Problem |
Exactly as they stand, give the records below again, with no images.

+ + + + + + +

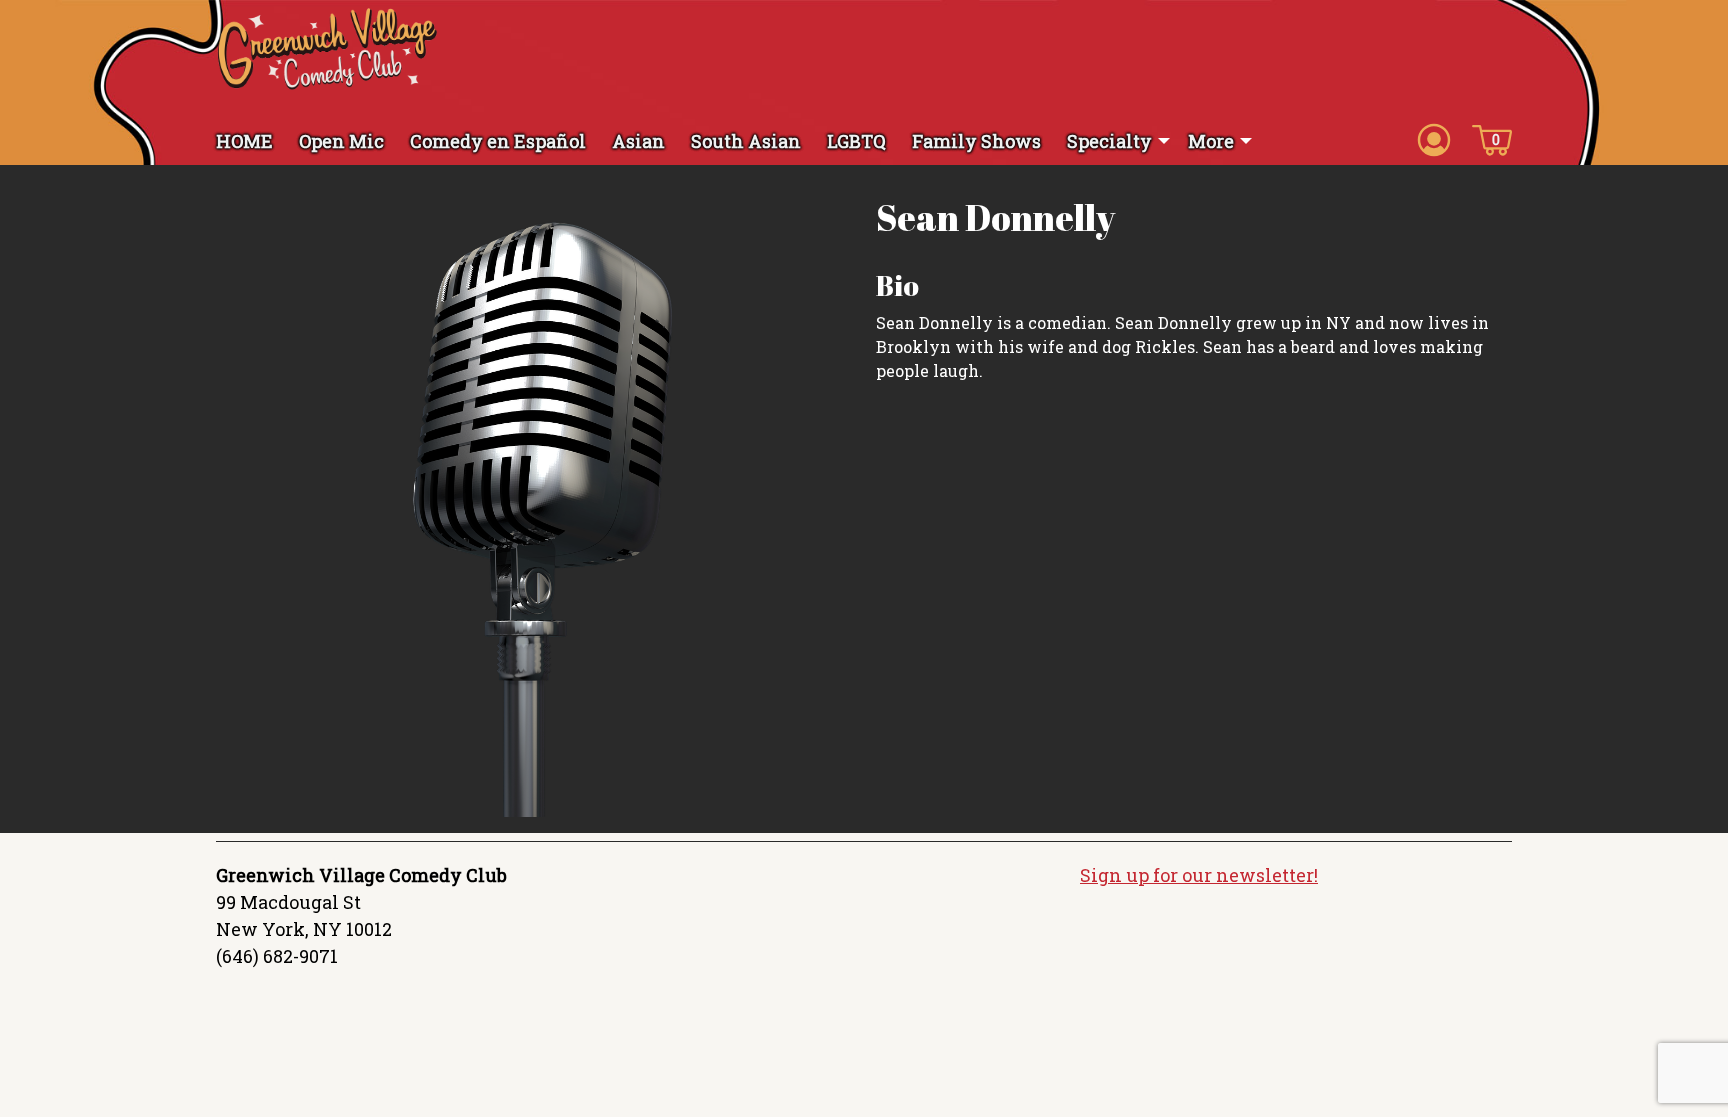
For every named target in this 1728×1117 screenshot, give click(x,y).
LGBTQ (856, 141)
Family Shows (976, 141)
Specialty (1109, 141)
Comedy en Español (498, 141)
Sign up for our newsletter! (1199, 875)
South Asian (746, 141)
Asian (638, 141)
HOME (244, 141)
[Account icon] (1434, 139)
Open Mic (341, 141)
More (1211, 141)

+ + + + + + +

Answer for the task |
For every named target in this 1728×1117 screenshot, give click(x,y).
LGBTQ (856, 141)
Family Shows (976, 141)
Specialty (1109, 141)
Comedy en Español (498, 141)
Sign up for our newsletter! (1199, 875)
South Asian (746, 141)
Asian (638, 141)
HOME (244, 141)
[Account icon] (1434, 139)
Open Mic (341, 141)
More (1211, 141)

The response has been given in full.